— start TEXT PROVIDED —
CUSTOMS ENTRIES AND LIGHT AND HARBOUR DUES IN TREATY WATERS.

Can the exercise by the inhabitants of the United States of the liberties referred to in the said article be subjected, without the consent of the United States, to the requirements of entry or report at custom-houses, or the payment of light, or harbour, or other dues, or to any other similar requirement, or condition, or exaction?

THE "LIBERTIES.”

The "liberties" referred to in this question are:-

1. Liberty to "take fish" on certain coasts, bays, harbours, and creeks; and

2. Liberty to "dry and cure fish" in certain unsettled bays, harbours, and creeks-that is, upon the shore.

3. In addition to these two liberties, the United States asserts that its fishermen are entitled to have, for their fishing vessels, the same commercial privileges as are accorded by agreement or otherwise to United States trading vessels generally.

THE QUESTION.
— end TEXT PROVIDED —
— start STORED RECORDS —
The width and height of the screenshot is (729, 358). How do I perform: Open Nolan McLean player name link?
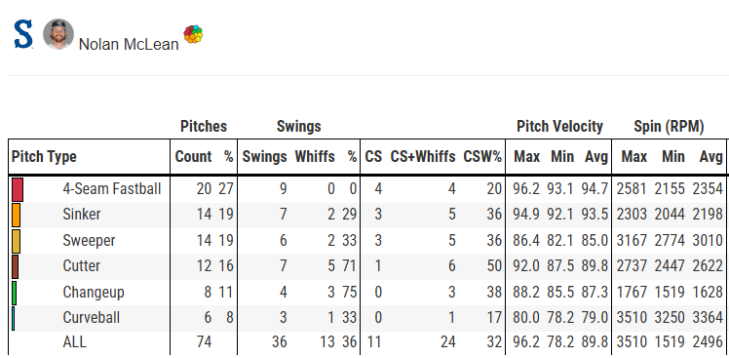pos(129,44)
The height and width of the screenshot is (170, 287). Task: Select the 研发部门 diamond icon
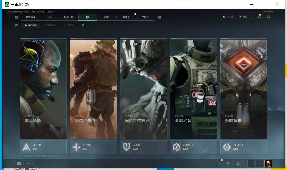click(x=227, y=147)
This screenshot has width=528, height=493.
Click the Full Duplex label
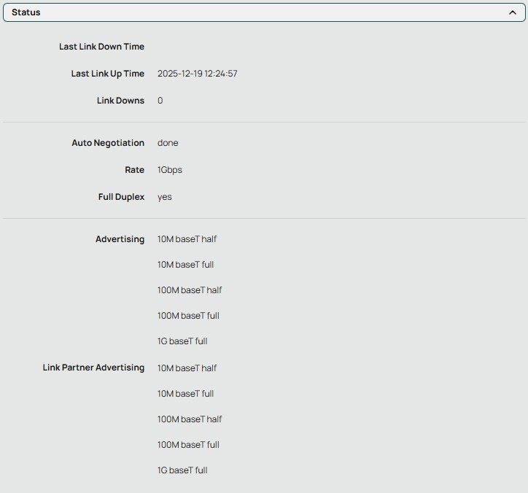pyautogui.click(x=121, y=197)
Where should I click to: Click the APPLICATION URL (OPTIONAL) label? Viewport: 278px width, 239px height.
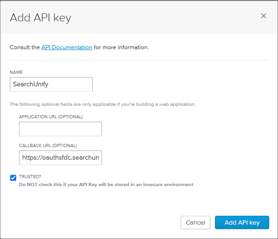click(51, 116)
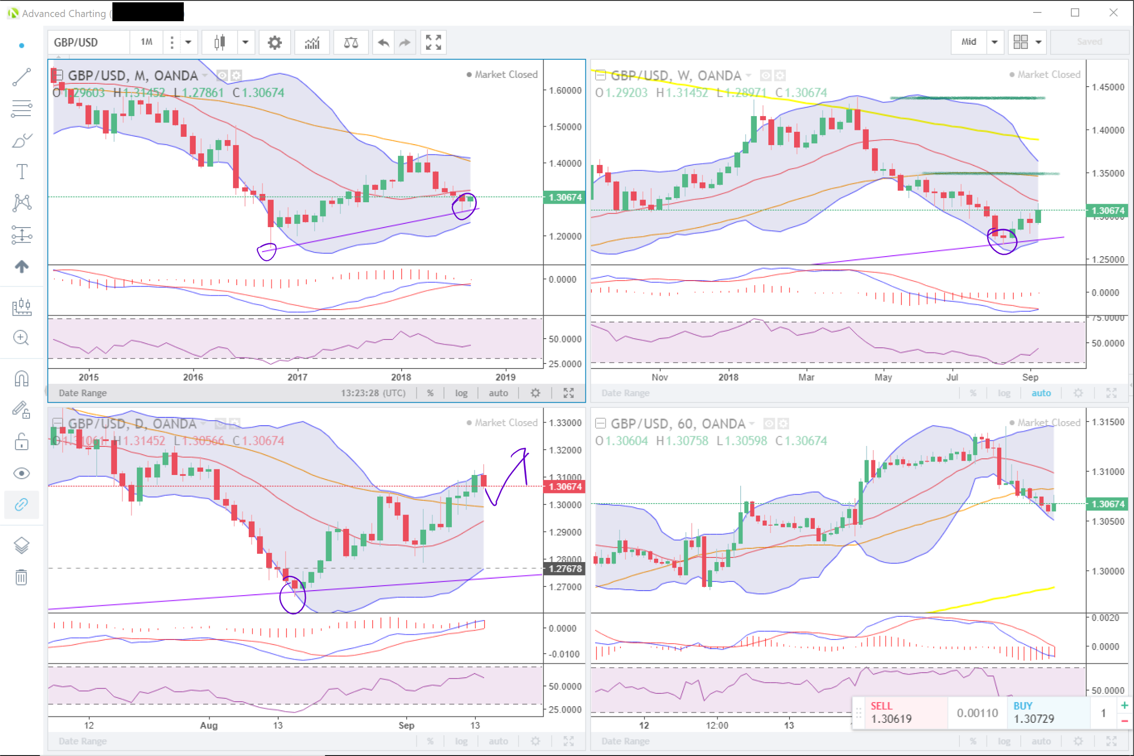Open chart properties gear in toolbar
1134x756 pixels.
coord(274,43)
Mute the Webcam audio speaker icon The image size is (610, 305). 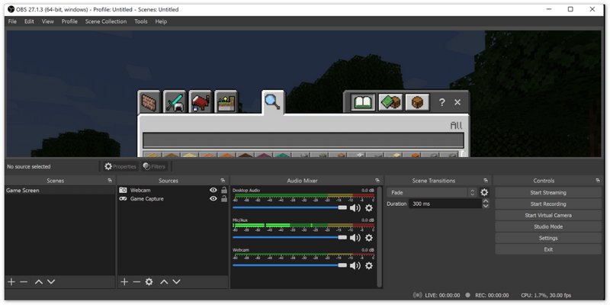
— end STORED RECORDS —
WHAT THIS EXERCISE ASKS
1 - Answer from the text on customs entries and harbour dues:
(a) Whose consent does the opening question say is absent?
(b) Where may the fish be dried and cured?
(c) What privileges does the United States claim for its fishing vessels?
2 - Please retype part of the text on customs entries and harbour dues: begin at the words "2. Liberty to" and stop after "trading vessels generally.".
3 - Carry on the text on customs entries and harbour dues from the point where it ends.
The lines are separate material, unrelated to the text on customs entries and harbour dues.

WRITTEN ANSWERS
1 -
(a) The consent of the United States.
(b) In certain unsettled bays, harbours, and creeks, that is, upon the shore.
(c) The same commercial privileges as are accorded by agreement or otherwise to United States trading vessels generally.

2 -
2. Liberty to "dry and cure fish" in certain unsettled bays, harbours, and creeks-that is, upon the shore.

3. In addition to these two liberties, the United States asserts that its fishermen are entitled to have, for their fishing vessels, the same commercial privileges as are accorded by agreement or otherwise to United States trading vessels generally.

3 -
The question then seems to be whether United States fishing vessels are entitled to frequent British coasts, bays, creeks, and even harbours, to land upon British territory, and (if the United States' contention be correct) to exercise all the privileges accorded to trading vessels, and yet be exempt from the supervision which all nations exercise over all vessels (not only foreign but their own) coming into their harbours and discharging upon their territory; and exempt also from contribution to the up-keep of lights necessary to the navigation of the waters.

BRITISH CONTENTION.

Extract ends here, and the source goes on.